So far the day’s been a busy one, no doubt. I got the following stuff, each one from a different place practically:
1 x Green Glitter
1 x Glue bottle
1 x Green nose stud
1 x Green ribbon
6 x Cinnabons
1 x Bottle Vodka
1 x 6pack Windhoek
1 x 6pack Savana Dry
1 x Chopsticks
I also chose out a TV cabinet for my birthday. How fucking off the hook is that? You know you’re getting old when the thought of new lounge furniture excites you.
In the shops today I fell victim once again to the ancient voodoo curse that has haunted me my whole life.
The Deadly Voodoo Queue Curse.
More times than I’d care to admit, I find myself standing at the back of really long queues, as do most of us at some stage or another.
I sigh in resignation, dutifully take my place at the back and switch my brain off completely until I’m at the front.
Here’s where it gets creepy.
When I get to the front, this kind of cold shiver all of a sudden creeps down my spine, like a breath of icey cold air. I turn around, wide-eyed, and find…
Behind me there is no one. It doesn’t matter if 35 people are in the queue in front of me, I get to the front and there’s not a soul behind me.
Just empty space, it happens to me all the time and I guess it’s fitting that it happened today, on Halloween, the creepiest time of year.
So all of us have got our costumes sorted – Jenni-fuh is going as Poison Ivy, I’m going as a flesh eating zombie and J-Rab is going as Tinkerbell, hooray!
Thing about my zombie that’s gonna be cool though is that I’m getting a girl studying make-up to do me up as a Zombie (see?
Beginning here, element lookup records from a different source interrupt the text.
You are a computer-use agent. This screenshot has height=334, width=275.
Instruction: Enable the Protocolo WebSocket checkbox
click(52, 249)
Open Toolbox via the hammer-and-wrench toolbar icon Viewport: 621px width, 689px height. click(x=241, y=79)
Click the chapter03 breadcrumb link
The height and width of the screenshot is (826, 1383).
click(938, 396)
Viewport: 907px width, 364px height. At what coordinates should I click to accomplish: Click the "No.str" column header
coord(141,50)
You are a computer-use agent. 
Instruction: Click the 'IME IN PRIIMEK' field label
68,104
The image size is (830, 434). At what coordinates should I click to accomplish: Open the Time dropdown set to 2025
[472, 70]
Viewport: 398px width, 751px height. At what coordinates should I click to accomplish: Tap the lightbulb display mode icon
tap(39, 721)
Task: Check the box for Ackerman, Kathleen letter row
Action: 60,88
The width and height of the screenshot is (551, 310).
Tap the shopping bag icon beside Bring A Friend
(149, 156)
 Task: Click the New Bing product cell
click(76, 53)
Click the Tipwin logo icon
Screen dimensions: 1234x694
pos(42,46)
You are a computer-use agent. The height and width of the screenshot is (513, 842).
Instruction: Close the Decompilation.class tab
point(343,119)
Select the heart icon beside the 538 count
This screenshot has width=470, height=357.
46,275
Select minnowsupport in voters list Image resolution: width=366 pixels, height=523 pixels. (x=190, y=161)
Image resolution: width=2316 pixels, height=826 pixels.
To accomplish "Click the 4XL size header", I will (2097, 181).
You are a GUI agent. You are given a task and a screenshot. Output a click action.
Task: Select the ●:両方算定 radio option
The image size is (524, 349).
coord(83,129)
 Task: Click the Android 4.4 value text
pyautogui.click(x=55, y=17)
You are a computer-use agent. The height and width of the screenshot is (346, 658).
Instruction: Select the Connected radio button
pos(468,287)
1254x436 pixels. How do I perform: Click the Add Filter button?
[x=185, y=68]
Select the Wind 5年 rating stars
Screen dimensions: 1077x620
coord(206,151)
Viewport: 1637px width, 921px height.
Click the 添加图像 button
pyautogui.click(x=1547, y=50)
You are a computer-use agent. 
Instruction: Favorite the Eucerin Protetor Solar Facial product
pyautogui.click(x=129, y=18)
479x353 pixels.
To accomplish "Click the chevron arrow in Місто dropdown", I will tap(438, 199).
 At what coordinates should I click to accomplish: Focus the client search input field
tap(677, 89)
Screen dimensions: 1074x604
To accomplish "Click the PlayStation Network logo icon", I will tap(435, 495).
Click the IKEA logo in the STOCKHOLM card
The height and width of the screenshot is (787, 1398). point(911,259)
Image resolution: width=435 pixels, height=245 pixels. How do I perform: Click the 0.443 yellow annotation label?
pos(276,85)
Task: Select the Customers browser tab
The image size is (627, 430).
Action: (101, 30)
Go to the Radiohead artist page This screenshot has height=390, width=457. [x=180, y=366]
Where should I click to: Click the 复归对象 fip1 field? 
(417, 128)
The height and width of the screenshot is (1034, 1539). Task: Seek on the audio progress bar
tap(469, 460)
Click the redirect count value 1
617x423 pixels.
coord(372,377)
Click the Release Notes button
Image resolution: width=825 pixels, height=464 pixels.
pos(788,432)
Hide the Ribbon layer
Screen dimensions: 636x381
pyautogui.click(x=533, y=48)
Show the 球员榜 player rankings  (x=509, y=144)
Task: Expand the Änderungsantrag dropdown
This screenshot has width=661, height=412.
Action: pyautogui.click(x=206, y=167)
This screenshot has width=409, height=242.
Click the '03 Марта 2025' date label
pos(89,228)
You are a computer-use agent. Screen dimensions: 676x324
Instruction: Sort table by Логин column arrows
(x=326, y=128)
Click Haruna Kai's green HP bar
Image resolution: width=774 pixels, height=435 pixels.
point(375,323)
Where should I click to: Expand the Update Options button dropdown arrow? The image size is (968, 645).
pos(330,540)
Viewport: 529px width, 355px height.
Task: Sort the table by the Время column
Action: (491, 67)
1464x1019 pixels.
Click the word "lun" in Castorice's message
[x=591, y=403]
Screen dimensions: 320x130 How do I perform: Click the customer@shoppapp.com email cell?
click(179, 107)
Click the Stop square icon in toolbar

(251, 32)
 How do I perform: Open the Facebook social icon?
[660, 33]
Capital Z) and I’m wearing white contact lenses which look fucking creepy as all hell in my eyes.
And as I write that, Arctic Monkeys ‘Crying Lightning’ starts blasting across this cold afternoon and through the clouds a knife of daylight comes slicing down and for a moment, the world could be a friendly place.
“They say that God is in the radio, ch-ch-ch-checkin the stations… I know you hear it, i hear it too, it’s everywhere that i go”
The say the devil is paranoid
Always signin the cover
But god is leakin through the stereo
Between the station to station
You believe it, I know you do
You won’t admit it or say so
I know that god is in the radio
Just repeating a slogan
- Queens of the Stone Age, “God is in the radio” (Songs for the deaf).